:: EXERCISE DESCRIPTION ::
In the entries below, find the lines with the word "grid" and copy them.

Collected data entries:
Start of Block

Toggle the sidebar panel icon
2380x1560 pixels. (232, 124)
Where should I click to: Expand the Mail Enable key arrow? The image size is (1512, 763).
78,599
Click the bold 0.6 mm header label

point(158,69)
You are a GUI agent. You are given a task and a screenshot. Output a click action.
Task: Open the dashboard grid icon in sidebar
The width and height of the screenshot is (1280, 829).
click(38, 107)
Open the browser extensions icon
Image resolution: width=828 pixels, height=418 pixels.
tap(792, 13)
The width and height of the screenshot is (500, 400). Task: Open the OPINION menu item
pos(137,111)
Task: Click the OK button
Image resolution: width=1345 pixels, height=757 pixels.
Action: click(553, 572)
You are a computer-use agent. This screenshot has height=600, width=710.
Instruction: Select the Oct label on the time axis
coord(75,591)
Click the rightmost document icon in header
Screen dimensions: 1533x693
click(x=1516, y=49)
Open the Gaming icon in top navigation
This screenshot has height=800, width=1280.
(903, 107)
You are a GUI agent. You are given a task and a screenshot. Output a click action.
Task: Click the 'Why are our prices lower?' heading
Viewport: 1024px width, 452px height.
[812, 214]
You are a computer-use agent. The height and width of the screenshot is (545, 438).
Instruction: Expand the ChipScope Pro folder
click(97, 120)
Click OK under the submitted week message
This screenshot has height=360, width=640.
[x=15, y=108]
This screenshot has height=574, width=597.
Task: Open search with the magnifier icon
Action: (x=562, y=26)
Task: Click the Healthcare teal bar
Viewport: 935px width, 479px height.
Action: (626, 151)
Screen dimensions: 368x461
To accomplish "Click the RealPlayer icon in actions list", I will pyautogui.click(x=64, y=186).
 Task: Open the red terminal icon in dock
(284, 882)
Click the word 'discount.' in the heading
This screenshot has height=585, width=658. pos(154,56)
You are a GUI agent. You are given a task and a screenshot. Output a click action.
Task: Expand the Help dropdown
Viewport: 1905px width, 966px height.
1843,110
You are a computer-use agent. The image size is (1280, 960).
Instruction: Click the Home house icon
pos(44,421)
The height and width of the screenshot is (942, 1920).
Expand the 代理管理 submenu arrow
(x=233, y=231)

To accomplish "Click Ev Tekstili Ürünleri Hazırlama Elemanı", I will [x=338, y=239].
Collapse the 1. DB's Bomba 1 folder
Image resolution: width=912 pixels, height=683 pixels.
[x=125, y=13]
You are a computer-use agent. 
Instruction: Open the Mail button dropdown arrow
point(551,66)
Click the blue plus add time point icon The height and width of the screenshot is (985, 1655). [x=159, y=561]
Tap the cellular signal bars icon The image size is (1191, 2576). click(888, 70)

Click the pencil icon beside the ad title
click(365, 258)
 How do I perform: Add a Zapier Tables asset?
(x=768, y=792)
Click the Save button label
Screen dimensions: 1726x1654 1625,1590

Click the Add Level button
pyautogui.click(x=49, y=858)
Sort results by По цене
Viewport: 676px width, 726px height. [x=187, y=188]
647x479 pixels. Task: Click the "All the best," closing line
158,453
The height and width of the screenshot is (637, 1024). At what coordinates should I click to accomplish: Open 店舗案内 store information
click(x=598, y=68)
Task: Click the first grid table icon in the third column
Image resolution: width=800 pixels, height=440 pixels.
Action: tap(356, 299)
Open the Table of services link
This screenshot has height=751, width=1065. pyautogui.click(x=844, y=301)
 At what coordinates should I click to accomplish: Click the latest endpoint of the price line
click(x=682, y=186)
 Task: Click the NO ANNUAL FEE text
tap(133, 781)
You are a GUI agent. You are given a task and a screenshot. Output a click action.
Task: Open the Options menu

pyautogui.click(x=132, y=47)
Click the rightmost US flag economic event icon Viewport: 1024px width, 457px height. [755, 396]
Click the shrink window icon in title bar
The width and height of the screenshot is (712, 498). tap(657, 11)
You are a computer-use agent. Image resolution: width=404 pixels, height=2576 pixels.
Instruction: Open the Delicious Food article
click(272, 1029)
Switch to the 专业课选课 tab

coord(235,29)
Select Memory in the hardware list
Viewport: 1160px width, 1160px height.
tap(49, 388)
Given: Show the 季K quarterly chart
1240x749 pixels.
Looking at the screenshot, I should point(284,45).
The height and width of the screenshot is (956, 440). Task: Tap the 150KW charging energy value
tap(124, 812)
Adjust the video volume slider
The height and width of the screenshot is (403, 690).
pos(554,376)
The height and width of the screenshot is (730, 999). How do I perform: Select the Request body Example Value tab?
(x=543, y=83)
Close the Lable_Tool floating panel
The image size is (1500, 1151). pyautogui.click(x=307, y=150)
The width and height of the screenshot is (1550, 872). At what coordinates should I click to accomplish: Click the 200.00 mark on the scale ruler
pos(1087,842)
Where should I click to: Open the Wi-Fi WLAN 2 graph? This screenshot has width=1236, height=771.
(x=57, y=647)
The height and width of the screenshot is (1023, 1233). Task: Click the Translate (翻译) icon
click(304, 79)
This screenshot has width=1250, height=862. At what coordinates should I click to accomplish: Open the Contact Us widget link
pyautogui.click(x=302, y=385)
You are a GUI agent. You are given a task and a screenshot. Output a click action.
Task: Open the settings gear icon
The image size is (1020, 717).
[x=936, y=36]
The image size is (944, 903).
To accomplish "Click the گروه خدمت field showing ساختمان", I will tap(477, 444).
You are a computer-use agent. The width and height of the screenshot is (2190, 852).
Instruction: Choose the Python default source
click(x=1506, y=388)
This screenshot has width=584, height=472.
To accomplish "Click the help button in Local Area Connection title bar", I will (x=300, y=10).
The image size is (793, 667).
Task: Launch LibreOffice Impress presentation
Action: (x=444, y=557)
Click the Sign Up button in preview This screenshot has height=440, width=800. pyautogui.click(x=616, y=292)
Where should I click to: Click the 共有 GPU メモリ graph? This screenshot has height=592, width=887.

End of Block

:: OUTPUT OF THE TASK ::
Task: Open the dashboard grid icon in sidebar
Task: Click the first grid table icon in the third column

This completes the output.